Home from another two days in hospital. I began having cramping in addition to the tingling I had been having. I am now on what seems to be huge amounts of calcium. 2400mg of caltrate 3 times a day and 4 calcitriol daily. I am hoping that I won't need to stay on these long term, but am unsure what happens next. Just womdering if anyone else has had issues with calcium and how things turned out.


----------



## Lovlkn (Dec 20, 2009)

How many parathyroids were left?

Usually things will calm down in a few weeks -

I've never understood those enormous doses of calcium - considering the body can only absorb 500mg at any one time - but I guess the doctors know what they are doing 

Don't forget, you need to take your replacement med's 4 hours apart from your calcium which for you will likely be in the middle of the night.


----------



## jenny v (May 6, 2012)

Quite a few people on the board had calcium issues after surgery, so hopefully they'll be around soon. I know some people's issues resolved in a few days, but there were a few who took a month or longer.


----------



## Lulugirl (Jul 3, 2013)

I have one parathyroid gland left.


----------



## Lovlkn (Dec 20, 2009)

Hopefully that 1 will kick in and make up for the missing 3.
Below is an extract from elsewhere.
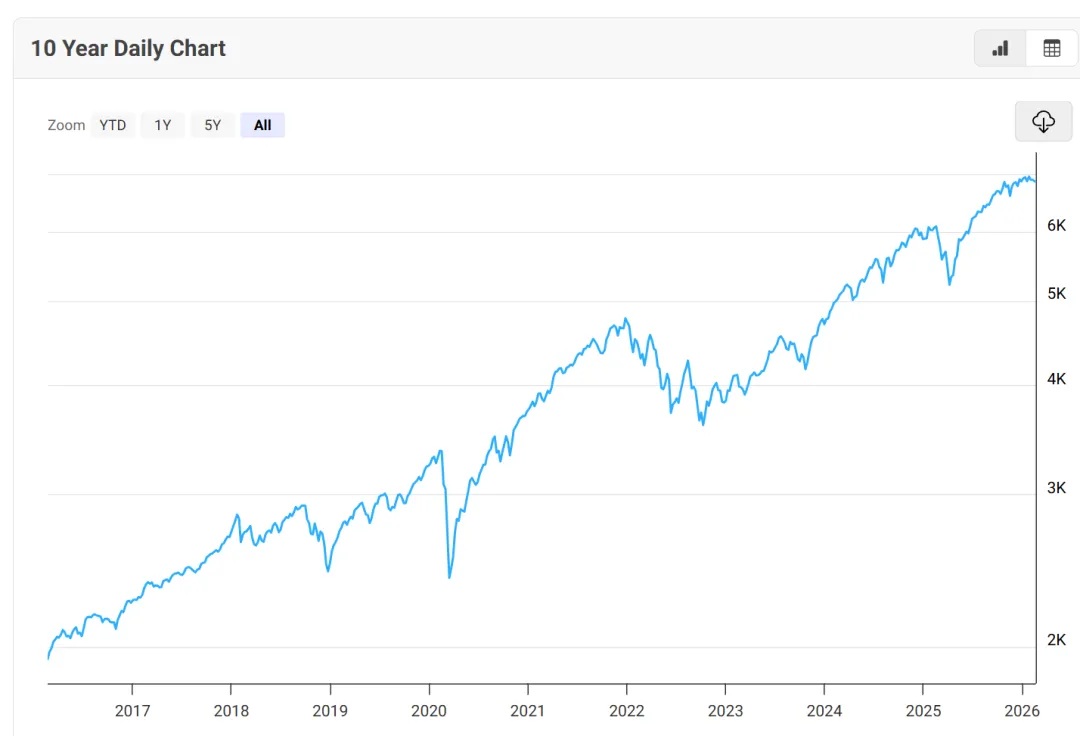Click the Zoom label
The height and width of the screenshot is (736, 1080).
66,125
Your body is in shock - give it some time to heal.


----------



## Lulugirl (Jul 3, 2013)

Don't forget, you need to take your replacement med's 4 hours apart from your calcium which for you will likely be in the middle of the night.
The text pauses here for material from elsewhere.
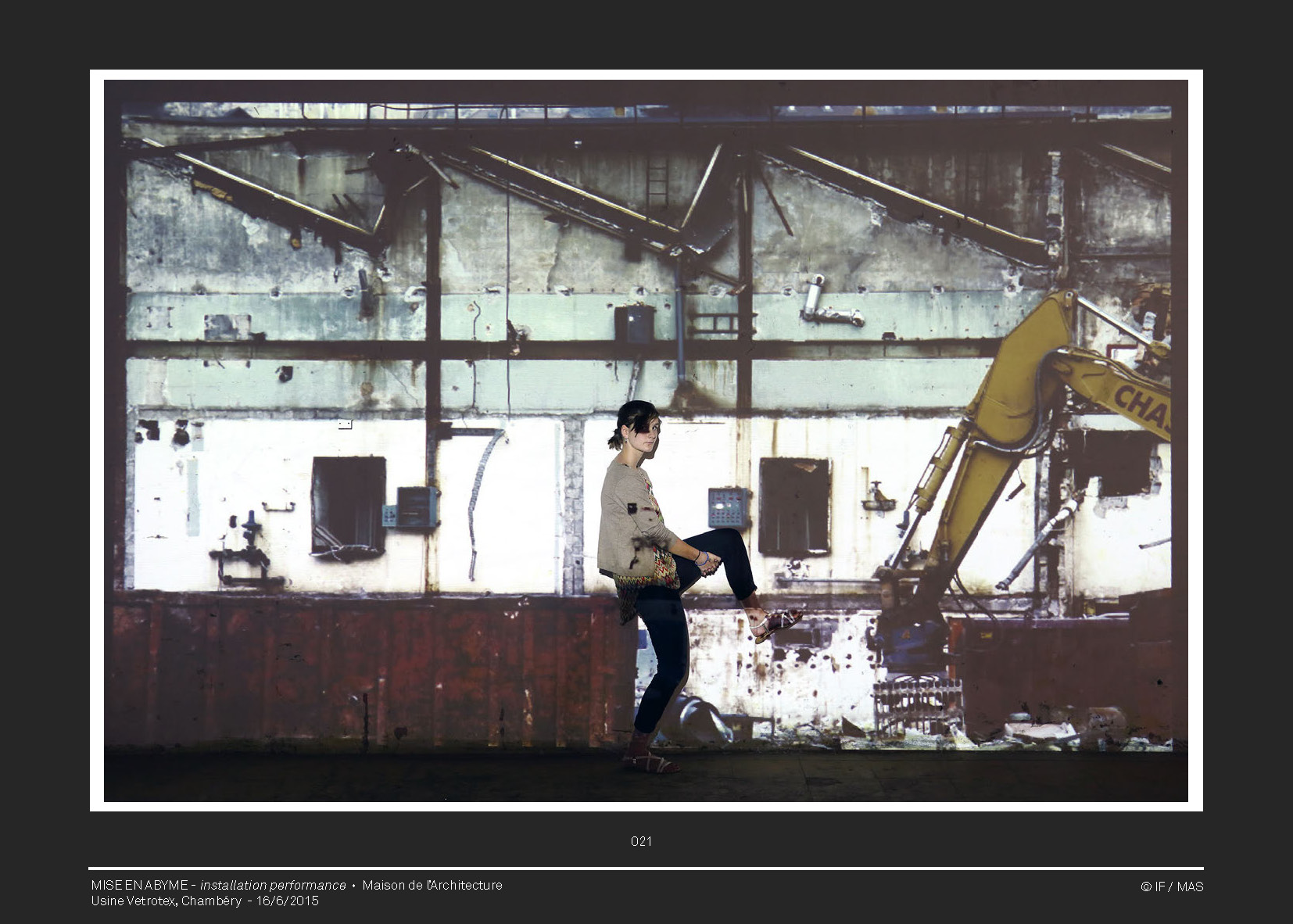Click the woman's standing foot on the floor
This screenshot has height=924, width=1293.
coord(651,763)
Just wondering why my replacement meds need to be 4 hours apart from when I take the calcium. At the hospital they gave them to me together.


----------



## jenny v (May 6, 2012)

Calcium (and iron) can block the absorption of the thyroid meds, thus making it less effective.


----------



## Lulugirl (Jul 3, 2013)

Update on calcium issues. I saw my GP last Tuesday, she ordered another blood test to check on my calcium levels. My GP called me about 9:30 that night and told me to go to the hospital due to my calcium levels being dangerously high. I spent the night there having IV fluids to bring my levels down. The rest of the week I was having blood tests daily to check on my levels. The were within normal range when I saw my GP on Friday. I am due to have another blood test this morning. I suspect that they may be low again now as I am having tingling again in my hands and feet. Just hoping that they get this sorted out soon.


----------